PTSD, or Posttraumatic Stress Disorder, is a psychiatric disorder that can occur following the experience or witnessing of life-threatening events such as military combat, natural disasters, terrorist incidents, serious accidents, or physical or sexual assault in adult or childhood.
Or in simpler terms it is a psychological response to the experience of an event (or events) of an intensely traumatic nature.
This article seeks to shed light on only a few of the many cases as seen through the eyes of our Zimbabwean society and try to offer solutions where possible. However, one must never be tempted to think that any country is free of PTSD cases.
The cases of Post traumatic stress can be traced as early as 1980 or even before. After the very much celebrated Chimurenga war most of the Veterans only received physical rehabilitation and the war trauma went unchecked.
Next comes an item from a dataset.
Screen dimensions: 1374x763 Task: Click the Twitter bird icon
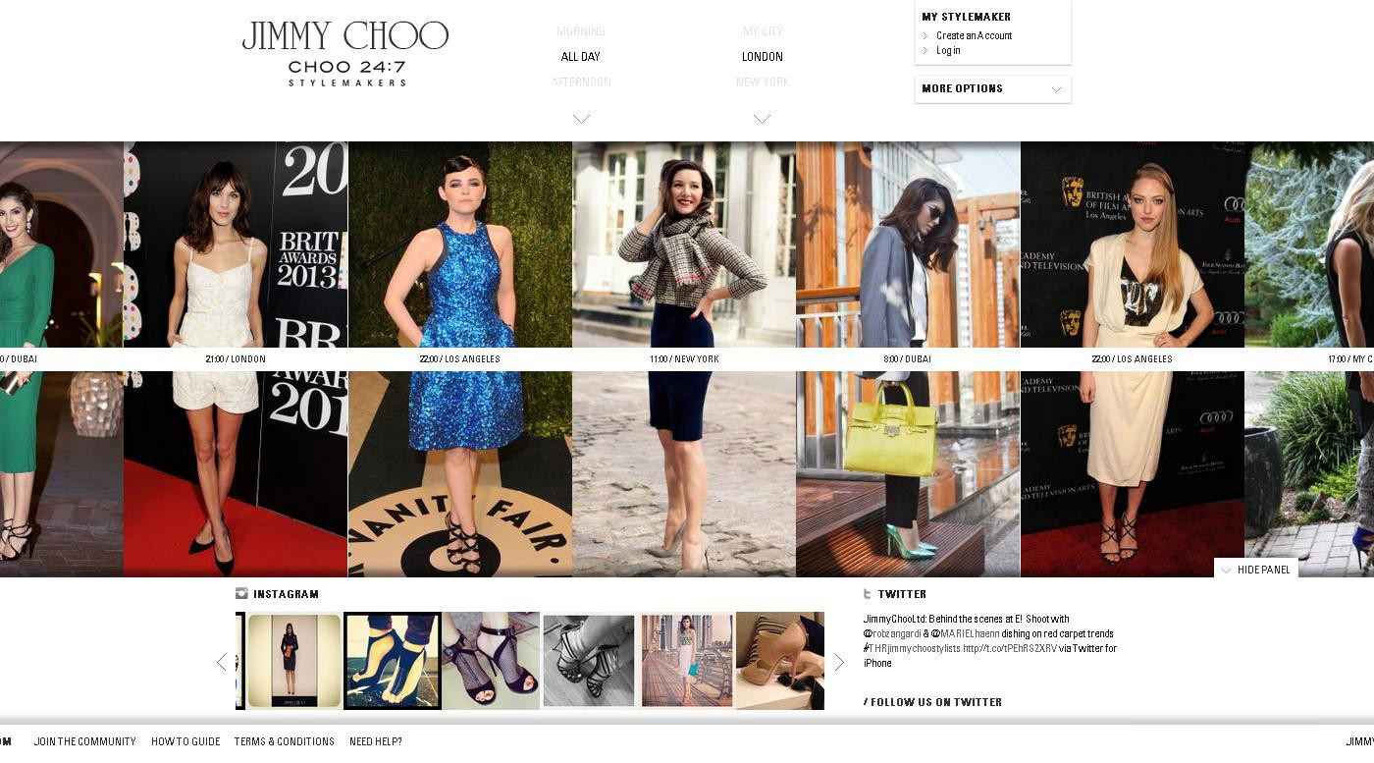coord(868,593)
Dr Parirenyatwa, the current health minister noted, “The post traumatic disorders, a lot of our soldiers were not counseled post-war and we just assume it’s over but in reality we still have a lot of problems…” And he went on to say, “We haven’t as a ministry managed to put much emphasis on the condition.” If such recklessness and carelessness is exhibited by the authorities responsible then who should be held accountable? Are we as a nation being ungrateful and ignorant to those whom we owe our freedom?
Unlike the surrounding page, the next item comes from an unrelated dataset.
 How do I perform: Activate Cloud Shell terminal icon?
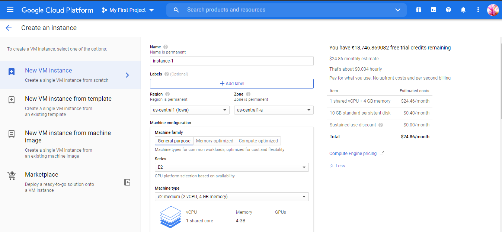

Untreated ptsd leads to serious cases of mental illnesses and it was noted that of the 1.3million cases of mental illnesses reported, a quarter of the number is made up of ex-soldiers and war aids according to government data. Such figures are nothing but disheartening.
Mental illness is one thing that was grossly ignored after the liberation war. Any war ends with lots of trauma patients and there is need to address that. It was and still is the responsibility of the whole nation to ensure that the matter is addressed.
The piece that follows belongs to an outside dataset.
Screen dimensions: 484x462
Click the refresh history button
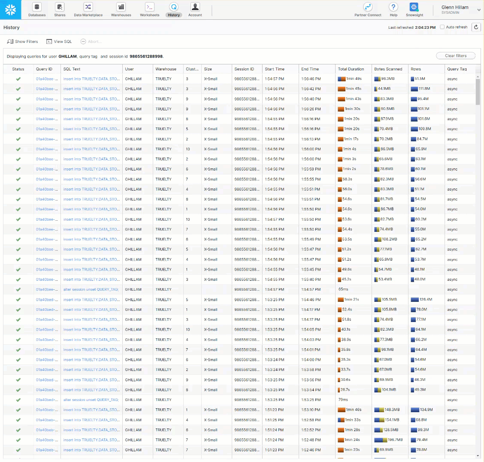(476, 27)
It can be noted with great concern that in our society there is no proper classification of mental illnesses. There are more than a hundred forms of mental illnesses including ;Depression, bipolar disorder, schizophrenia, hallucinations, acute stress, amnesia, substance dependence, dyslexia, insomnia, kleptomania, moods etc. are also forms of mental illnesses but in our Shona culture all these are summed up by one word, ‘KUPENGA.’ and all are probably treated with only one drug called DIAZEPAM.
What should be done? Whose job is it anyway?
Not everyone deserves to be institutionalized, some just require counseling. Some still believe in the ‘kuroyiwa’ aspect such that they fail to consult professionals and get treatment early.
Group therapy is very important and useful in dealing with post traumatic stress. There are some called Hybrid groups where patients with different cases can share experiences in the hope of brewing critical thoughts in one patient’s mind that trauma is not faced by only a few with misfortune but just anyone.
In simpler terms it helps one realize they are not alone.
Mental health needs system wide approach, and not the current approach that is skewed towards, psychiatry, because psychiatry can only confine people to medication mostly. We need strategies among which are psychotherapies that will help the people to be reintegrated back into their families, communities, workplaces and society.I understand medicine and psychiatry owe their success to psychology, yet psychology is down played. Be it nursing, physiotherapy, rehabilitation, name any medical discipline, it thrives on how people think and behave, which is the purview of psychology.
The whole nation has only two dedicated mental hospitals, Ingutsheni in Bulawayo and Ngomahuru in Masvingo and the truth is they are by far insignificant. No strategy can be implemented without adequate funding. We need a tangible budget to set up more institutions that can play a bigger role than the existing centers. A holistic approach is definitely called for.
Help where you can!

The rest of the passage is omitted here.